Skip to main content

Configuring a deny-access group

Lotus Domino servers do not provide a native disable user operation. The most common solution to this problem is for you to create a "deny access" group on the Domino server with no access to any of the server’s resources. You can then move users in and out of this group, thus enabling or disabling their access to the server’s resources. The agtdmno agent uses the Disable and Enable account operations to move users in and out of the "deny access" group. By default, these operations are disabled and must be configured once the group is created.

Warning

If a deny-access group is present in the agtdmno.cfg file but not on the server, all users will be denied access.

To create the deny access group on the Domino server:

  1. Log into the server with administrative privileges.

  2. Select the People and Groups tab.

    1. Click on Deny Access Groups, then use Add Group to add a new group.

      Set the group’s Category to "Administrator" and Group Type to "Deny List only".

  3. Select the Configuration tab.

    1. Select Server > Current server document.

    2. Select the Security tab.

    3. In the Server Access section, set Not Access server to the new deny access group you just created.

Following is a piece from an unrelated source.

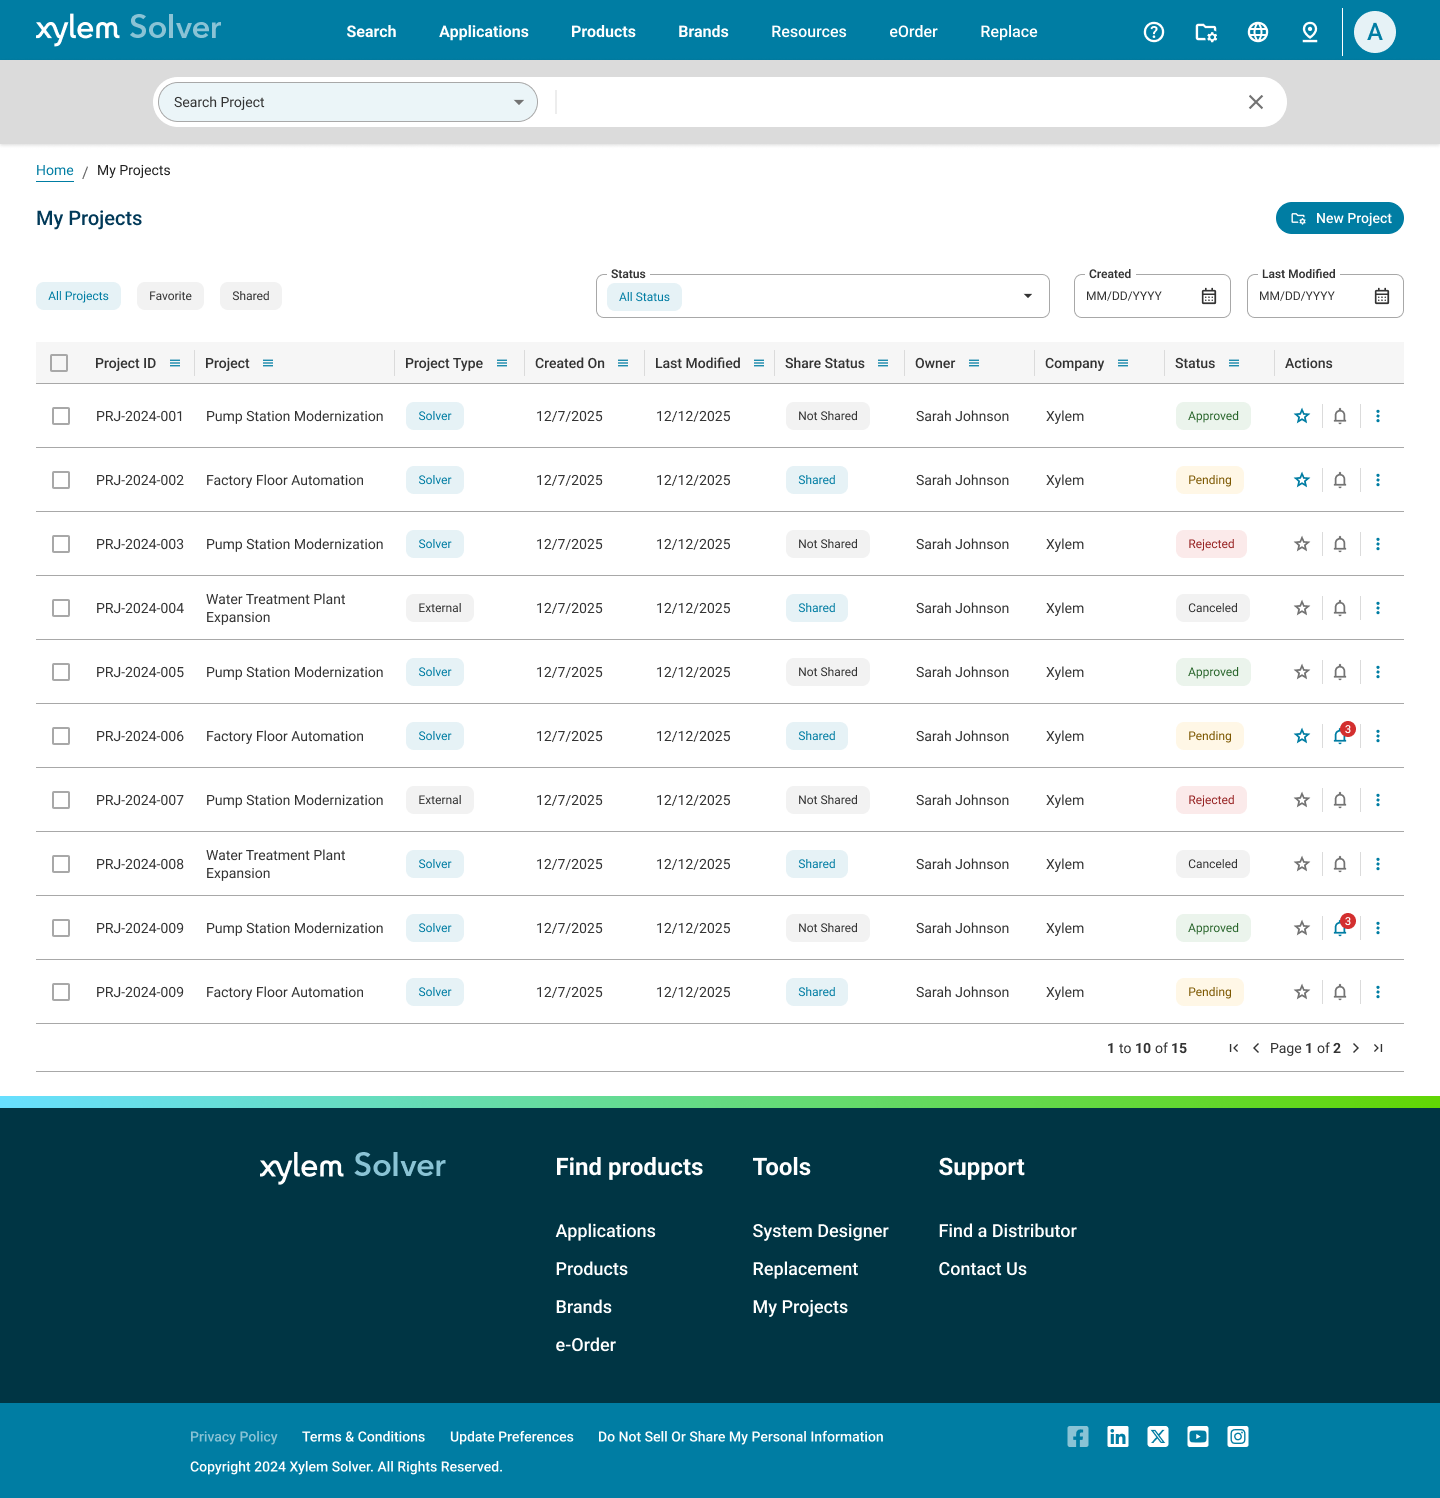
Task: Click the New Project button
Action: coord(1339,217)
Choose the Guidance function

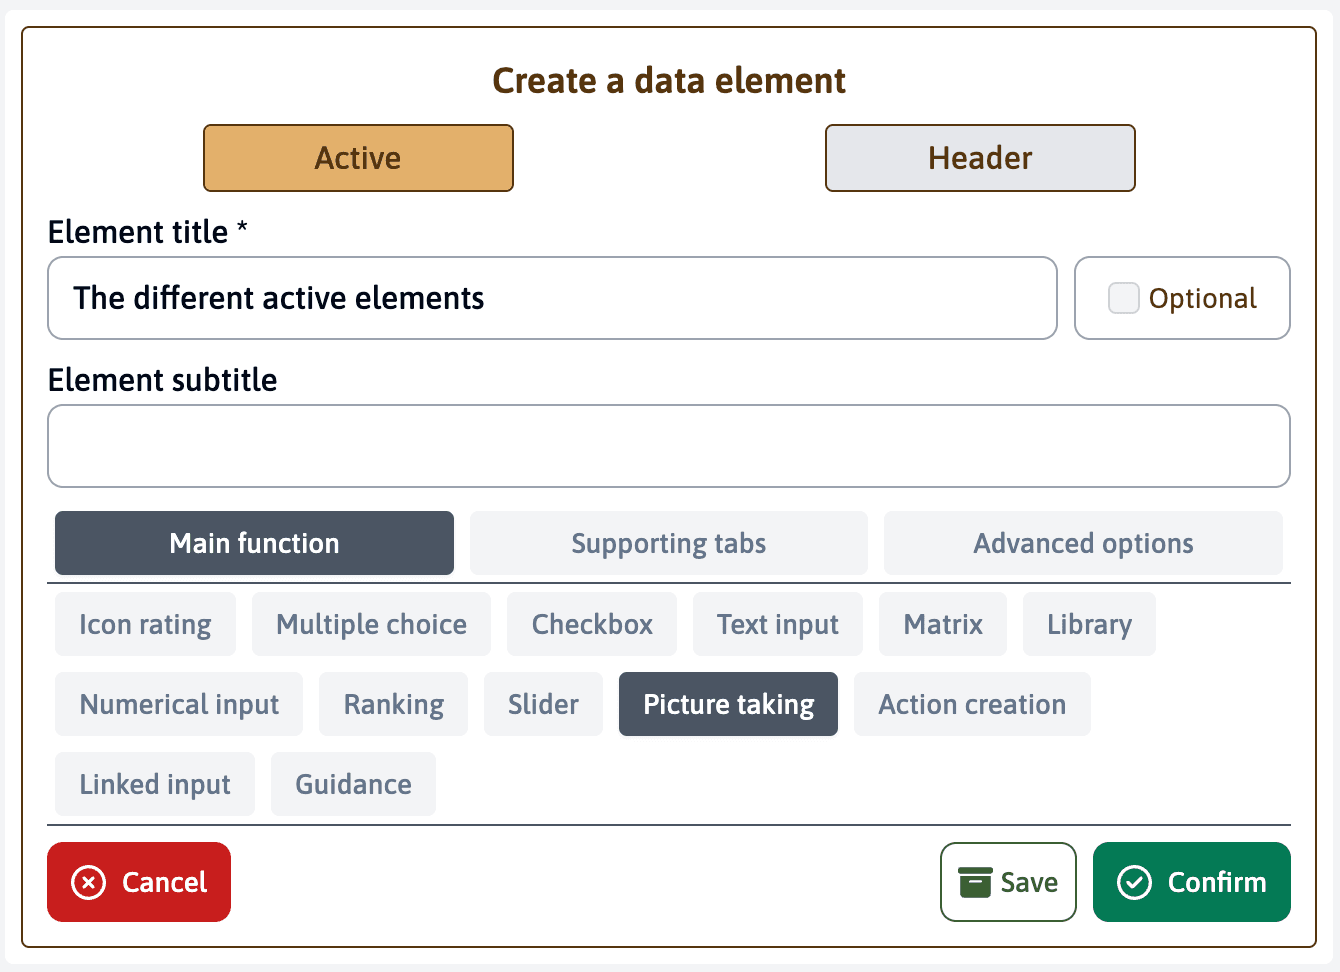pos(353,784)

  4. Ensure that your changes are saved.

To configure the Disable, Enable, and IsEnabled account operations for agtdmno on the Bravura Security Fabric server: edit the "deny-access" option in the Domino server configuration file to include the name of the deny-access group. See Writing a configuration file for Lotus Domino target systems for details.

Note

If the user is an administrator that is listed or is part of a group that is listed in the "Full Access administrators" field in the Domino server’s Security tab, then that user can not be disabled using this method.